HELOC funds can be used for a wide range of purposes, with common applications including:
Home improvements or renovations, such as updating a kitchen, bathroom, or adding new rooms, which may also increase the home’s value.
Debt consolidation, especially for high-interest obligations like credit card balances. Consolidating these debts into a HELOC can result in a lower interest rate, potentially reducing monthly payments and overall interest costs.
Funding education expenses, including college tuition, books, or housing. A HELOC may offer more favorable interest rates compared to private student loans.
Large planned purchases, such as a new vehicle, a significant vacation, or a down payment on another property.

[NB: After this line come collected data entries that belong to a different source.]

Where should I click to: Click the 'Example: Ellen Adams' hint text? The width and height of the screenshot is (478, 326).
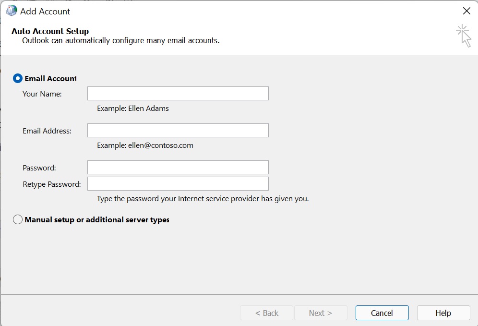pyautogui.click(x=133, y=109)
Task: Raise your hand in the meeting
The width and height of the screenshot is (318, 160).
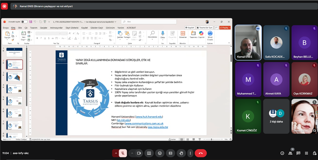Action: tap(181, 153)
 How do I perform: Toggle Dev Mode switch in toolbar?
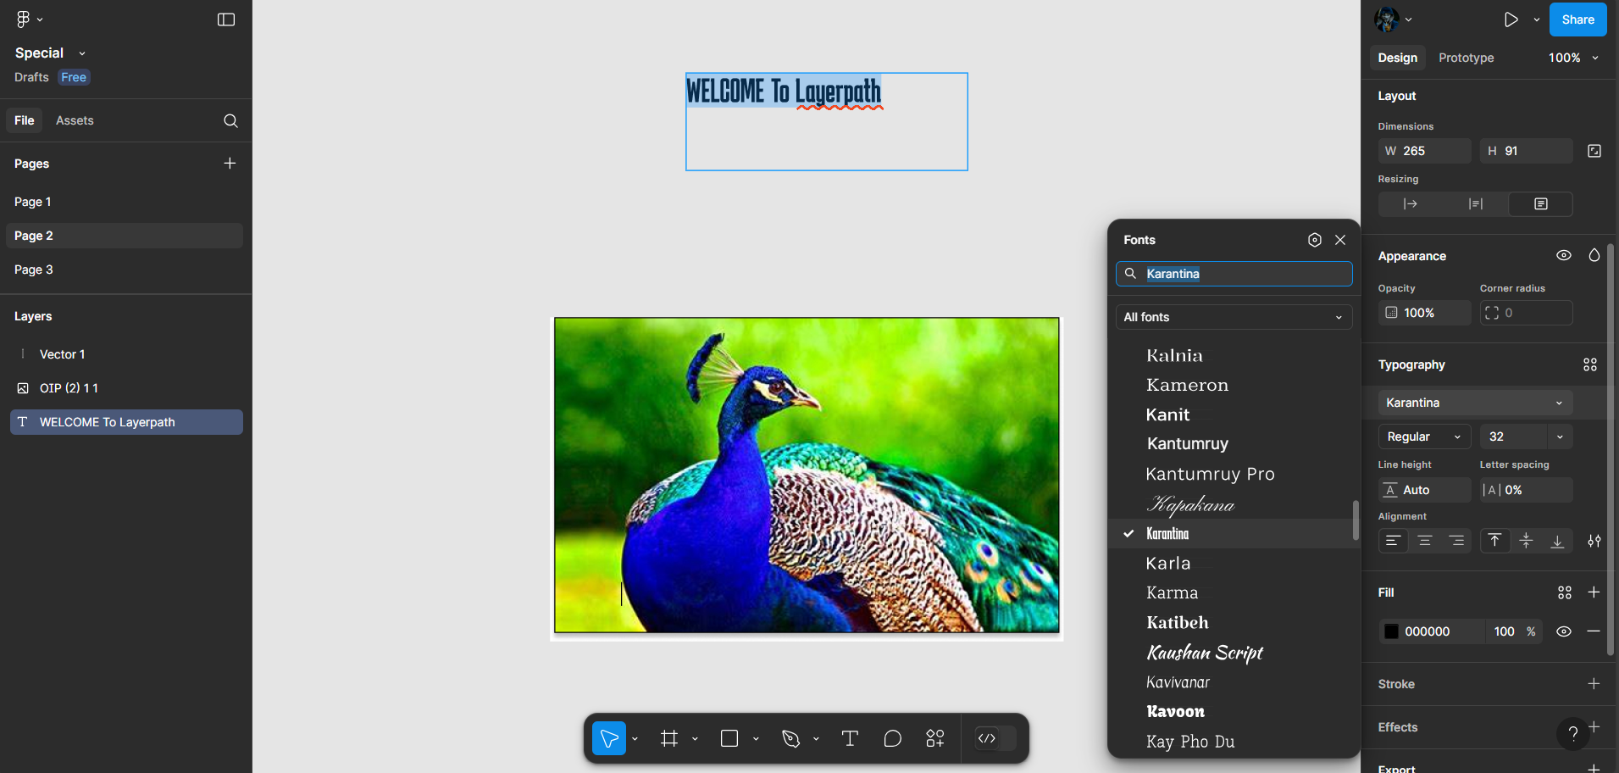[995, 738]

Establishing an emergency fund, providing access to cash for unexpected medical bills or other unforeseen financial challenges. This offers a safety net without immediately incurring interest charges until funds are drawn.
Borrowers have several methods to access their available HELOC credit.
Special checks provided by the lender function similarly to personal checks and can be written up to the available credit limit. This allows for direct payments to vendors or for cash withdrawals.
A dedicated credit card linked directly to the HELOC account can be used for purchases at merchants or for cash advances at ATMs.
Electronic transfers allow borrowers to move funds from their HELOC to a linked checking or savings account through online banking portals or mobile apps.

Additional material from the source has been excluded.